Build your own Apollo Guidance Computer

Brent Hilpert hilpert at cs.ubc.ca
Wed Dec 20 15:49:30 CST 2006


"William Donzelli"  writes:
> I think it was the early Cray-1 line. Four chip types - 2 gates, a
> flip flop, and a memory chip.
> To me, it seems like a really dumb idea. [...]

Richard wrote:
> To me it seems like a smart idea.  Concentrate on a few chips so that
> you can get the manufacturing yields up, the cost per component down,

While you two duke it out over the manufacturing practicalities :), I just have
to add that my interest in a processor made from a single gate type was just
for the esthetics of a 'universal machine made from a universal gate', or (to
be high-falutin' about it) a physical embodiment of a fundamental principle.

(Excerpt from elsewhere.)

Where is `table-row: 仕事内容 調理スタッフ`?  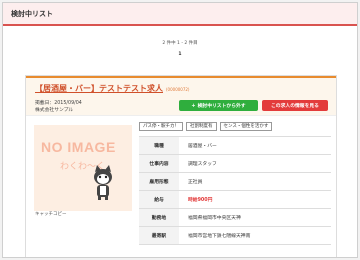 table-row: 仕事内容 調理スタッフ is located at coordinates (235, 164).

While the Cray-1 may have been a little late for such a design philosophy,
apparently there was a period in IC development where it made practical sense.
Aside from the AGC, I have an application note from RCA from 1967 for a small logic
family (ECCSL Emitter-Coupled Current Steered Logic) composed of just 3 IC types:
  CD2150 dual 4-in gate
  CD2151 dual 4-in gate (different output drive specs from 2150)
  CD2152 8-in gate
The app note includes diagrams for building standard functions (flip-flops, shift
register, counters, adders, etc.) from only those ICs.
No idea what equipment/machines they may have been used in.